▶ _EXERCISE_
Please rescale the items that begin at the line containing "This screenshot has height=369, width=1568." and stop after the line containing "coord(422,410)", copying out only those lines, requests included. Multiply every coordinate in the answers by 1.85 and round each to a whole number, with halves going up.

Rows of pointing data

=-=-=

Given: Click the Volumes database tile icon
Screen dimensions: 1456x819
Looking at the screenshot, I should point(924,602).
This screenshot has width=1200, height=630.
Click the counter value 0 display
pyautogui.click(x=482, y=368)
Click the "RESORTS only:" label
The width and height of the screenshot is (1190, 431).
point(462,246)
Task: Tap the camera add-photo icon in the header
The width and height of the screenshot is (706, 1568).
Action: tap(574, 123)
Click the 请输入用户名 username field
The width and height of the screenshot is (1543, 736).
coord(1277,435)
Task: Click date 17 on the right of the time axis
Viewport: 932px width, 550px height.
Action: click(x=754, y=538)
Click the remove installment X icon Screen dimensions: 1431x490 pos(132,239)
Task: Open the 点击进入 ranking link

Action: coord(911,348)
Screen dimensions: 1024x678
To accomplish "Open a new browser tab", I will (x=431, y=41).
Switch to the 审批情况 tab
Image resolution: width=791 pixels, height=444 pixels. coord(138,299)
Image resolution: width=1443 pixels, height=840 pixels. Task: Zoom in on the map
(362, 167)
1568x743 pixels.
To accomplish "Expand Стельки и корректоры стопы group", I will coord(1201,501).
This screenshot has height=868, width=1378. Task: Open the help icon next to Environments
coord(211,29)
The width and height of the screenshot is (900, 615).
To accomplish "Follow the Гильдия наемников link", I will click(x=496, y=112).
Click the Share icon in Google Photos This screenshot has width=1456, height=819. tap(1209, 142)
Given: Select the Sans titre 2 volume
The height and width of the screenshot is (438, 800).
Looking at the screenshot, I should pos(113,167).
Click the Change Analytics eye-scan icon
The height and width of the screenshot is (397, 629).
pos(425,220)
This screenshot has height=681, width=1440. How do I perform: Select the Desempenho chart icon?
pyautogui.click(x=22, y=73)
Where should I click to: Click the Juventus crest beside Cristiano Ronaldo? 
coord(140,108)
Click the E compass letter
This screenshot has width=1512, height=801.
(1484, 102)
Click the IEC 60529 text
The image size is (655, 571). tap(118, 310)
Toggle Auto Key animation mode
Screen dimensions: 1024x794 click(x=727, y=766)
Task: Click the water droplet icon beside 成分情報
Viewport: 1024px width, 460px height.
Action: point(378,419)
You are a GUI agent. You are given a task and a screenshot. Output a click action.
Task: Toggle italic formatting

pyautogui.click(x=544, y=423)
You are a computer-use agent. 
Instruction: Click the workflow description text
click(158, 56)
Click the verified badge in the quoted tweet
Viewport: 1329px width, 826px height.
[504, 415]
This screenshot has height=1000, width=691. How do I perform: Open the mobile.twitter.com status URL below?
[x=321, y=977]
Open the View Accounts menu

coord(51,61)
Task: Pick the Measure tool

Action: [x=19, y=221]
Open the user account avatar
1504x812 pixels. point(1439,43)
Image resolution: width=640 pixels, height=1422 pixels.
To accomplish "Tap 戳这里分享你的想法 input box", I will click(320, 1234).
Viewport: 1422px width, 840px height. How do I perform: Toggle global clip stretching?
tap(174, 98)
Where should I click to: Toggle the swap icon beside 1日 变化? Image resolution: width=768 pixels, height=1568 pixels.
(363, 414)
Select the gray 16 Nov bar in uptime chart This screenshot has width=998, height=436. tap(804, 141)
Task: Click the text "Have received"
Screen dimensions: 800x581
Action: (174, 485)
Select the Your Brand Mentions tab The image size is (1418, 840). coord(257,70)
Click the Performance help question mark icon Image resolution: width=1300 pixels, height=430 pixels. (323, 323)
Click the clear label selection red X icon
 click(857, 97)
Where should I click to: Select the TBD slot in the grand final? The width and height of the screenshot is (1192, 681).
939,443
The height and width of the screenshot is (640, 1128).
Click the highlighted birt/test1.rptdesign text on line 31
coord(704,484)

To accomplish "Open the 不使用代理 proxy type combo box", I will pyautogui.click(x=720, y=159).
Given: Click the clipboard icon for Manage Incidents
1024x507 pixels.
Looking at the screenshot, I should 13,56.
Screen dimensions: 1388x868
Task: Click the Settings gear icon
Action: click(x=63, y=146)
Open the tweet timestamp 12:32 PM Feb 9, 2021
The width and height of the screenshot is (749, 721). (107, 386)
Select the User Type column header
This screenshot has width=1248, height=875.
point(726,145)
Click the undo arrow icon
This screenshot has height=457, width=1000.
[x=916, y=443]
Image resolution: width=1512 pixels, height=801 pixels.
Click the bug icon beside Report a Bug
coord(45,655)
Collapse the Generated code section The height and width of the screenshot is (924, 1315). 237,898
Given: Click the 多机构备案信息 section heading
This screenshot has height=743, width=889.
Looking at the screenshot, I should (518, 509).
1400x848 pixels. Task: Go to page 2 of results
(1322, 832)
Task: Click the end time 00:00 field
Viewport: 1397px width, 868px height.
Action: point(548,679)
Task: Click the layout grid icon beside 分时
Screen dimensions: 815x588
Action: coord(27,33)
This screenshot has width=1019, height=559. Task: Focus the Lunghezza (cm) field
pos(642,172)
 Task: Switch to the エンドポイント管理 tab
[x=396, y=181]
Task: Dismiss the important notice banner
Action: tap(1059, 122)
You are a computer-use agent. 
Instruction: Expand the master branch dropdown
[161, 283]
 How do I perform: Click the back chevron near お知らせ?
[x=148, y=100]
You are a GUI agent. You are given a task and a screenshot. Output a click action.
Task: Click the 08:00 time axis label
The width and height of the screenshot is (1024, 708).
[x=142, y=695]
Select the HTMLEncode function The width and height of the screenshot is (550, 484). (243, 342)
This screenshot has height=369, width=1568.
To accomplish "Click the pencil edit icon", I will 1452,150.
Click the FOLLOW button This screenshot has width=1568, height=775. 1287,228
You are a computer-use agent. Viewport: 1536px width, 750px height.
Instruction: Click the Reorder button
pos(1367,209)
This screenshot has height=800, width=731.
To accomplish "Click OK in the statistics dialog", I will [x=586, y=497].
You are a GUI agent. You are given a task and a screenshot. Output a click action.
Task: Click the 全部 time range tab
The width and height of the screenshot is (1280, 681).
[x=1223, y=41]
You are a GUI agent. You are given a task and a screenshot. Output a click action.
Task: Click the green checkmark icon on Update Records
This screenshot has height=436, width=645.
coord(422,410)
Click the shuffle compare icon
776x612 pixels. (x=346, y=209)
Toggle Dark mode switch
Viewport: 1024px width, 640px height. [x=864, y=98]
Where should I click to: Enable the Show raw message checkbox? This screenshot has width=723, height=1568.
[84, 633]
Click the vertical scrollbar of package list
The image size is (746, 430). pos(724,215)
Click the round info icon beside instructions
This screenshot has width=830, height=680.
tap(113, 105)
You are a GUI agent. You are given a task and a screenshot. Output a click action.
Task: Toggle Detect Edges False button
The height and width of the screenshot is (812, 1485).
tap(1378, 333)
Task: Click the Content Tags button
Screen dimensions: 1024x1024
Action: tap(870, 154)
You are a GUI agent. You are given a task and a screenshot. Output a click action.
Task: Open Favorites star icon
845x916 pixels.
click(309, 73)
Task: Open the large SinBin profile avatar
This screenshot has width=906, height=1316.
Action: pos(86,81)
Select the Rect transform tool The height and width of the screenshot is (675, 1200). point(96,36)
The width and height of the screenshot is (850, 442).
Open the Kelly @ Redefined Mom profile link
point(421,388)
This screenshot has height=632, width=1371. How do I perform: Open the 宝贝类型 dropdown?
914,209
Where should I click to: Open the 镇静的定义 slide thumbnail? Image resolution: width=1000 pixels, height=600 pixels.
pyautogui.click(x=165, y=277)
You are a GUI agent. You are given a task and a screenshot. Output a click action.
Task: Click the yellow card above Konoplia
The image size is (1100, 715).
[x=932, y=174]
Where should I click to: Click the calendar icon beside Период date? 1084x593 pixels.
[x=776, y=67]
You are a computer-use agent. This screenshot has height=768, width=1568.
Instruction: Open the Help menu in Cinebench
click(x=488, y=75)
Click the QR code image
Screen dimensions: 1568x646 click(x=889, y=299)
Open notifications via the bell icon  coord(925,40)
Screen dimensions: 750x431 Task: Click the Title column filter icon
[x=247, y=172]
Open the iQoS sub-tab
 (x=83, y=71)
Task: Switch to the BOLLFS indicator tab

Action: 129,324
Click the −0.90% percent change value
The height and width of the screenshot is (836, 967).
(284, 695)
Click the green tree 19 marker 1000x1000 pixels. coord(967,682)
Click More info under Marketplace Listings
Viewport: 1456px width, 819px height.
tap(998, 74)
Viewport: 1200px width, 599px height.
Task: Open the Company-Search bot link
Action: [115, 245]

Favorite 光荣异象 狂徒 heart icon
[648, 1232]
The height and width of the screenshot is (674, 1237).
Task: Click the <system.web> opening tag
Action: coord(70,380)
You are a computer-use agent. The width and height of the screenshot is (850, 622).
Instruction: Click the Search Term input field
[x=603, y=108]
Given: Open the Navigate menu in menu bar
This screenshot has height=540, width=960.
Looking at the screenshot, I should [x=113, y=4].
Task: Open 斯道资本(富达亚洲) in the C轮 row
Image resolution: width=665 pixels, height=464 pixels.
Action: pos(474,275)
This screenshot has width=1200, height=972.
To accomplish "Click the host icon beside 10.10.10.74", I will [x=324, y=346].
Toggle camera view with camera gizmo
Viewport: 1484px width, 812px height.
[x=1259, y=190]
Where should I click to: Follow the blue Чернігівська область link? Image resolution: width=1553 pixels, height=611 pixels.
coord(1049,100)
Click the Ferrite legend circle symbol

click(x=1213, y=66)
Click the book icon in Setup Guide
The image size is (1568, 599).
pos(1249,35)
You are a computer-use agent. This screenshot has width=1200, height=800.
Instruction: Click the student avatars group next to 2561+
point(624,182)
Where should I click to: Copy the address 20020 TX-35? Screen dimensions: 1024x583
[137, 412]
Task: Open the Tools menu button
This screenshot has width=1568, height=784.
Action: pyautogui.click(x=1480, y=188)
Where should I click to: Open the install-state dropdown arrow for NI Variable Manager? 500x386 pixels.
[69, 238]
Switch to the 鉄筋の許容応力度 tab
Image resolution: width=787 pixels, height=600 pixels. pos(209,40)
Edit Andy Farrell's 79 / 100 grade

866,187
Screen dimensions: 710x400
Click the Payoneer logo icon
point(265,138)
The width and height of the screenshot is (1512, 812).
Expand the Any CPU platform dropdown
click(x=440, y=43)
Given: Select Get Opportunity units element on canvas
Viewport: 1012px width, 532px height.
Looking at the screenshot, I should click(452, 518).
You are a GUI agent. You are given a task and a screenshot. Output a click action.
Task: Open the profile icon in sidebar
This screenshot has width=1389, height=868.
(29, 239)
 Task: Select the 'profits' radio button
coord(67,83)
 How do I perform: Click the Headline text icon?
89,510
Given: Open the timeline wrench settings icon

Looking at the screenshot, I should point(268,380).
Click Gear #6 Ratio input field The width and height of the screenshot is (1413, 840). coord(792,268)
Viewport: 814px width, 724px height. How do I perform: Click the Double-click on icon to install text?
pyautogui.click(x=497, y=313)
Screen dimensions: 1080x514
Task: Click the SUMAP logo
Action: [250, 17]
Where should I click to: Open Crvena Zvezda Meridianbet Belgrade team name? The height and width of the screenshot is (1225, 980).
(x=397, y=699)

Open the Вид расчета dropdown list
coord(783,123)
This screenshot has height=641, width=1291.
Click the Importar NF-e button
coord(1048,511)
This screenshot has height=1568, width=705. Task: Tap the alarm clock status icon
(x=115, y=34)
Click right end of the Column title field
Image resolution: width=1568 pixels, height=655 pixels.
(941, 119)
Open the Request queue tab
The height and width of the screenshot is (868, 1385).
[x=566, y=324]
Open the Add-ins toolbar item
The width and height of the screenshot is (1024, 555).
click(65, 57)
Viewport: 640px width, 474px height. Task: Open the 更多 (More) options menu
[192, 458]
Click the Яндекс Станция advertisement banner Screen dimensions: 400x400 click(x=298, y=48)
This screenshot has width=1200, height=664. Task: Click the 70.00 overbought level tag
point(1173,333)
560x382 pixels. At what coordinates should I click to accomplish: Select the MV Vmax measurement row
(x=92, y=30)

=-=-=

▶ _CORRECT OUTPUT_
This screenshot has height=369, width=1568.
To accomplish "Click the pencil edit icon", I will 2686,278.
Click the FOLLOW button This screenshot has width=1568, height=775. 2381,422
You are a computer-use agent. Viewport: 1536px width, 750px height.
Instruction: Click the Reorder button
pos(2529,387)
This screenshot has height=800, width=731.
To accomplish "Click OK in the statistics dialog", I will [x=1084, y=919].
You are a GUI agent. You are given a task and a screenshot. Output a click action.
Task: Click the 全部 time range tab
The width and height of the screenshot is (1280, 681).
[x=2263, y=76]
You are a GUI agent. You are given a task and a screenshot. Output a click action.
Task: Click the green checkmark icon on Update Records
This screenshot has height=436, width=645.
coord(781,759)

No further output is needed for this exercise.